These are just a few of the signs that may indicate excessive levels of self-criticism. If you find yourself exhibiting any one (or more) of these behaviors, then it’s likely that your level of self-criticism is unhealthy and negatively impacting your mental health and well-being. Working with a licensed self-criticism therapist around these feelings and thoughts can help you gain insight and be kinder to yourself.
Ways you can address your excessive self-criticism
1. Identify Your Negative Thoughts
The first step in overcoming self-criticism is to identify and observe the thoughts that are causing you pain vs. letting them be on autopilot. We all have self critical thoughts from time to time. It is important to recognize when they become too much. To know if they are too much, you need to start observing them and notice when they come up.
Pay attention to your inner dialogue and take note of any negative thoughts or messages you hear yourself repeating over and over again. Notice how those thoughts make you feel. Once you’ve identified these thoughts, it will be easier to work on changing them and meeting them with self-compassion.

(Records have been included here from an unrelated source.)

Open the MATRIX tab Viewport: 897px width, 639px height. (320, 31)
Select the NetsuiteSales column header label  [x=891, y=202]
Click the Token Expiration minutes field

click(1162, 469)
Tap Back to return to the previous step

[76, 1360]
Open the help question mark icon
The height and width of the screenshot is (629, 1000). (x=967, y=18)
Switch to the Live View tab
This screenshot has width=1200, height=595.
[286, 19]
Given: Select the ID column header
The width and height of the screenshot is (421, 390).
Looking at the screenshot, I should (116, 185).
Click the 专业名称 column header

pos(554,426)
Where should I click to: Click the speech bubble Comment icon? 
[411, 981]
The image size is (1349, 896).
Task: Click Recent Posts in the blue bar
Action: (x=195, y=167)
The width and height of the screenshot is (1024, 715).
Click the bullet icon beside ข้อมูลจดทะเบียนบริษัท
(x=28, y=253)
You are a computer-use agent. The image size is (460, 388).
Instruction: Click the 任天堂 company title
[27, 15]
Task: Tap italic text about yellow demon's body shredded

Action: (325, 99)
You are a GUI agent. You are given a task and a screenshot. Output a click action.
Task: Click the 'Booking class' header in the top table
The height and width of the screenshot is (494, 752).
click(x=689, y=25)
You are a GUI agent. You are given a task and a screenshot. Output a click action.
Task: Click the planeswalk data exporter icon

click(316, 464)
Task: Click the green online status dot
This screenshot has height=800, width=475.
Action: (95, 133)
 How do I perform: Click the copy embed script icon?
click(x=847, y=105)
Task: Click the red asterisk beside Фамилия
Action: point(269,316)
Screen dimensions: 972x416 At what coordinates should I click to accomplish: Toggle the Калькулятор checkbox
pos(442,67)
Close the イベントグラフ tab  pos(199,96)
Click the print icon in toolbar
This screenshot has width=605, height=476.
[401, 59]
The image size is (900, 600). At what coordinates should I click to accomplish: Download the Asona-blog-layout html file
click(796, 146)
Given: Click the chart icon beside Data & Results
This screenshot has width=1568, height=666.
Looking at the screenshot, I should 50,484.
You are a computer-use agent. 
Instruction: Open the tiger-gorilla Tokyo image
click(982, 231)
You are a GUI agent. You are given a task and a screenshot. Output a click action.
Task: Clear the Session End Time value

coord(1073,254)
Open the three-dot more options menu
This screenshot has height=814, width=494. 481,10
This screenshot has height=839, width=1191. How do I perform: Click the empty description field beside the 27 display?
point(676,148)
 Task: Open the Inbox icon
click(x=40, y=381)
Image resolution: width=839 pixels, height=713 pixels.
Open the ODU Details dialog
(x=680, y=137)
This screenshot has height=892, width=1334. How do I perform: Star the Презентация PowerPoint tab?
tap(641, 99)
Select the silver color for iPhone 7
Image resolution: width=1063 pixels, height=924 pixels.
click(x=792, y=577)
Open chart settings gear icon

2. Meeting your self-critical voice with self-compassion
Talking to yourself with self-compassion is an important self-care practice that often gets overlooked. It’s so easy to get caught up in self-judgment and self-criticism, especially when things don’t go as we want them to.
We can counter these tendencies by reframing our inner dialogue. Instead of beating yourself up when you make mistakes or comparing your progress with others, focus on self-compassionate statements like ‘I understand I’m doing the best I can’ or ‘It’s ok that I feel overwhelmed’. Initially, it feels a little odd to do this, and can often feel like you don’t believe the self-compassionate statements. However, keep doing them, in time they become more automatic and ingrained in your and you naturally become kinder to yourself. Initially, it takes conscious effort to do so before it becomes automatic.
3. Find Supportive People
Finally, remember that no matter how hard we try, sometimes we need help from others to break out of our negative thinking patterns. Spend time with supportive people who can help lift you up when you feel down about yourself or your accomplishments (or lack thereof). You can also work with a licensed online therapist that has expertise in shame and self-criticism to work through the patterns of this negative self-talk and learn to be kinder to yourself.
Self-criticism is often something that happens automatically or a behavior you learned in your family of origin. You may not notice it because it’s part of how you think. However, paying attention to this internal dialogue and begin noticing how often the automatic self-critical thoughts come into your mind, can help you then make a choice of how to respond to it.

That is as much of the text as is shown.